> [REQUIRED WORK]: Below are the entries; state how many of their lines contain the string "This", and nothing more.

- Opening Delimiter -

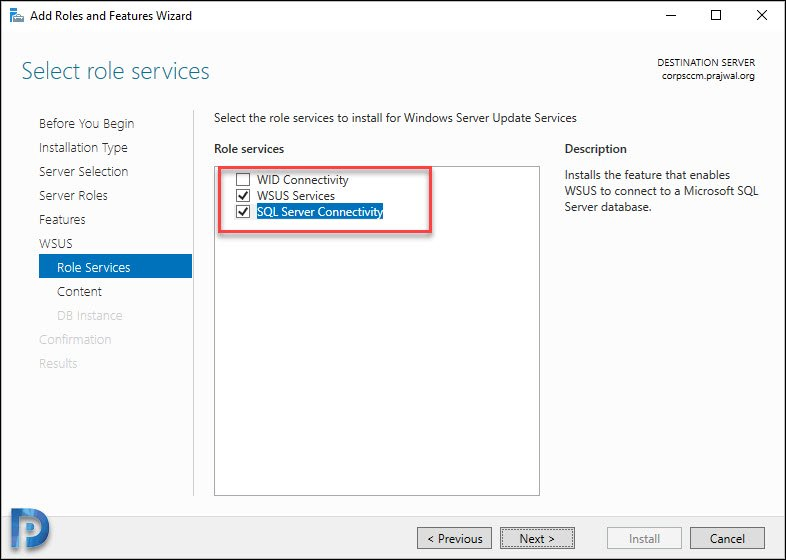Select the Role Services page

tap(115, 266)

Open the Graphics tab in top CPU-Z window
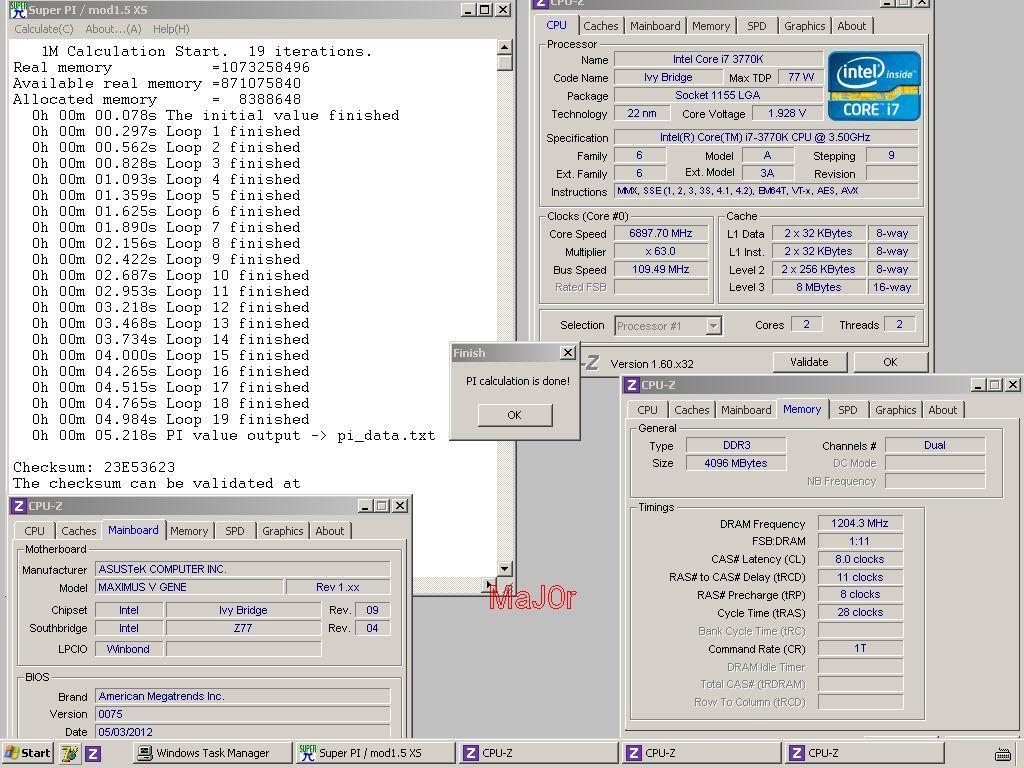[x=804, y=26]
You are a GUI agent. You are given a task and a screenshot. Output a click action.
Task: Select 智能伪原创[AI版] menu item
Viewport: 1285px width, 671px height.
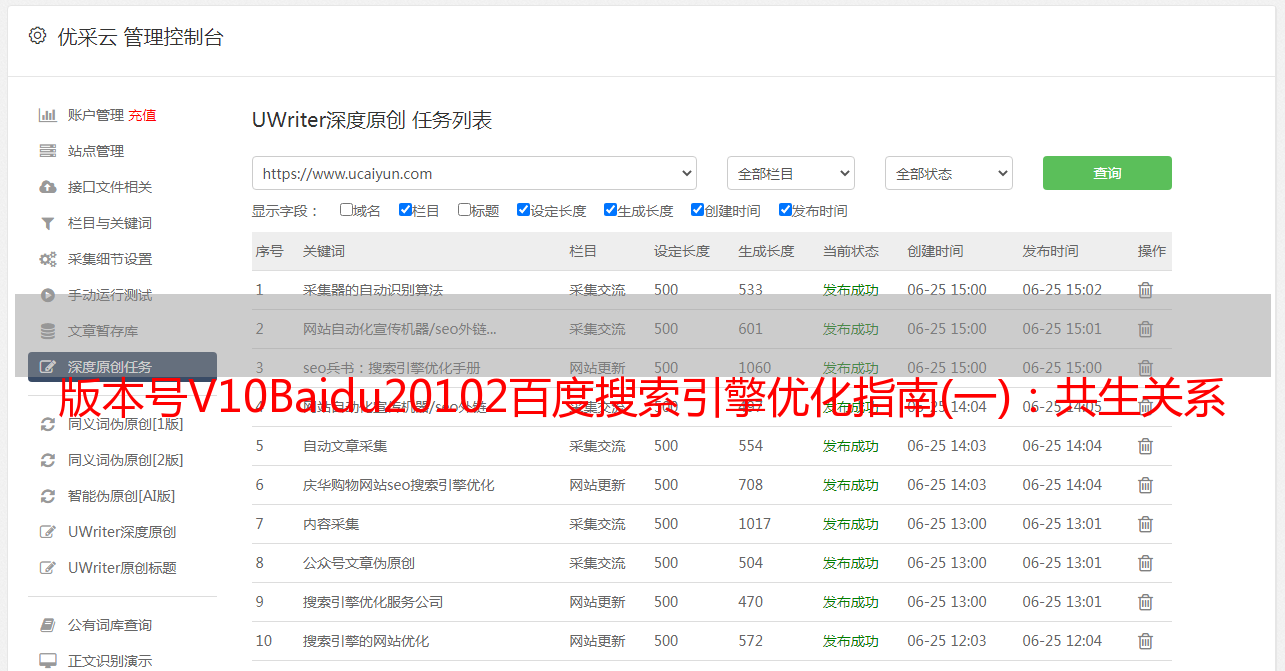(121, 496)
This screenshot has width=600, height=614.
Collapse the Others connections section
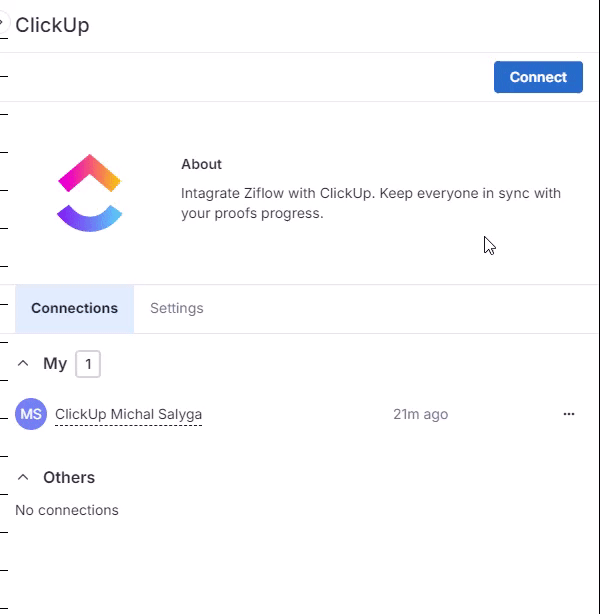coord(24,478)
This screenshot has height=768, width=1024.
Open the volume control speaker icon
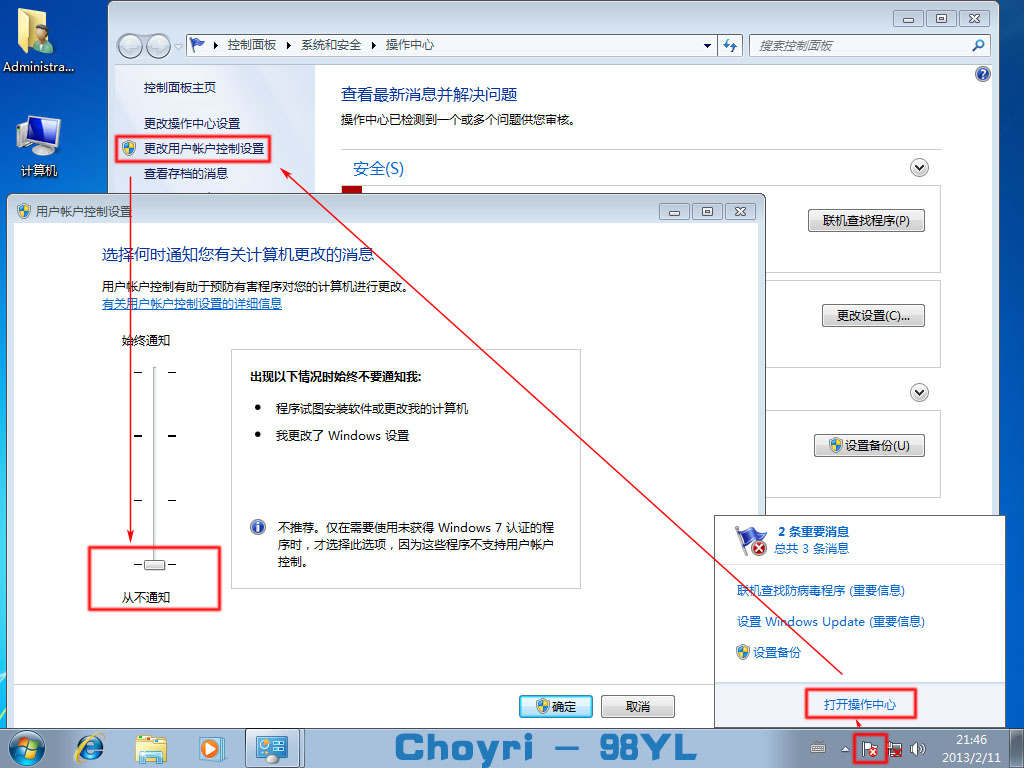916,748
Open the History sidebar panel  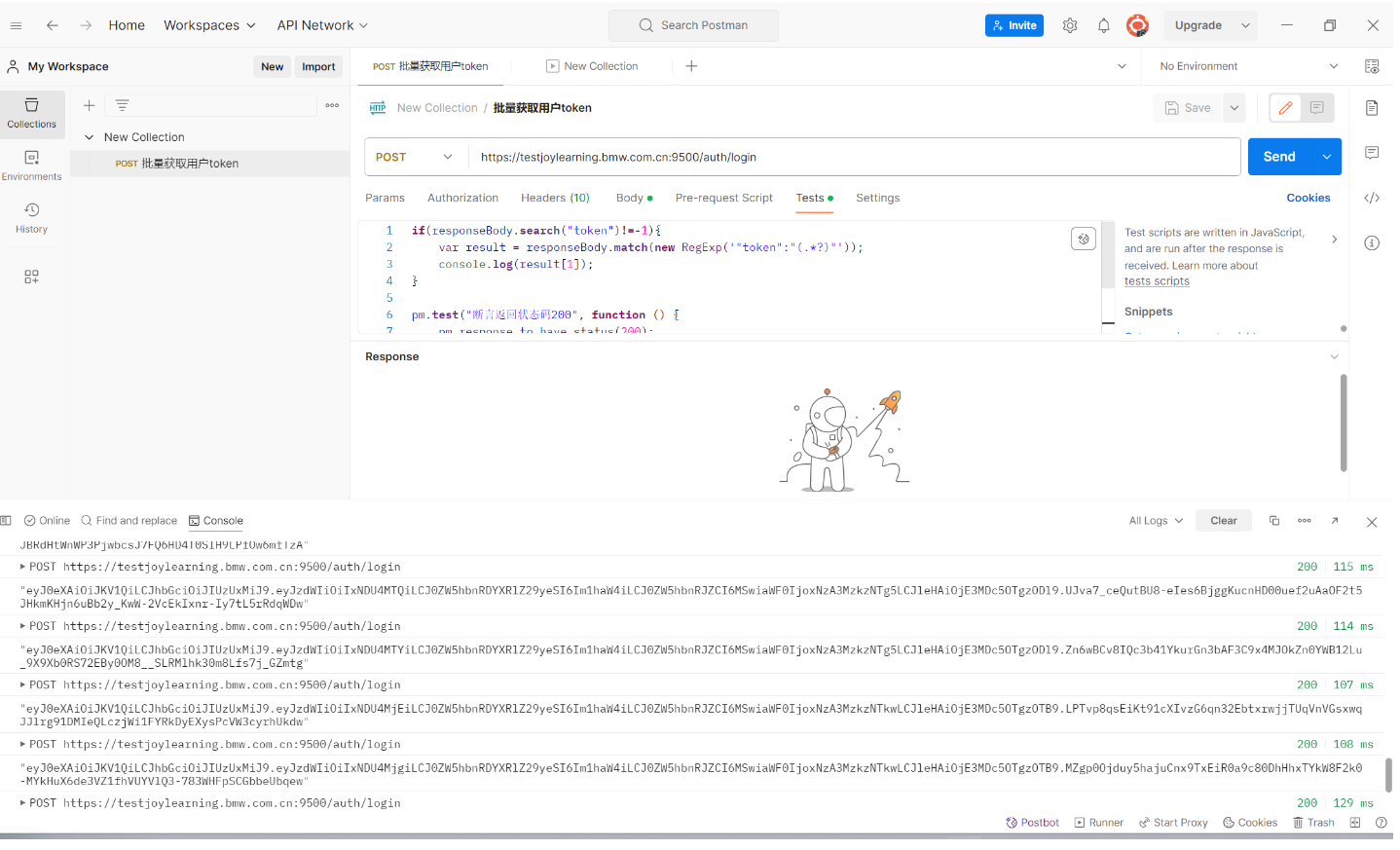[x=32, y=218]
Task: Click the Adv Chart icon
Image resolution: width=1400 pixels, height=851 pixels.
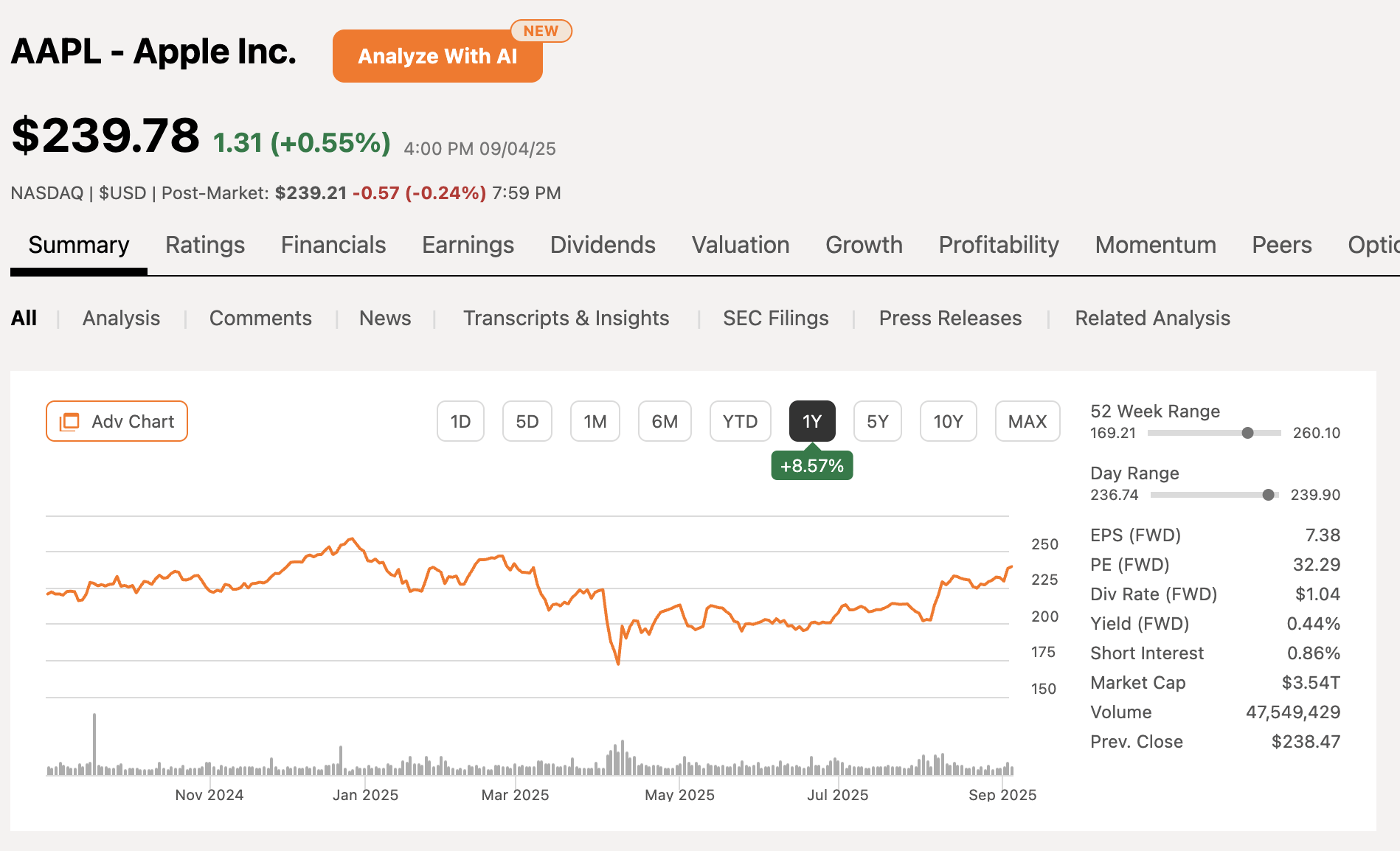Action: coord(69,421)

- Closing Delimiter -

> [ANSWER TO THE EXERCISE]: 2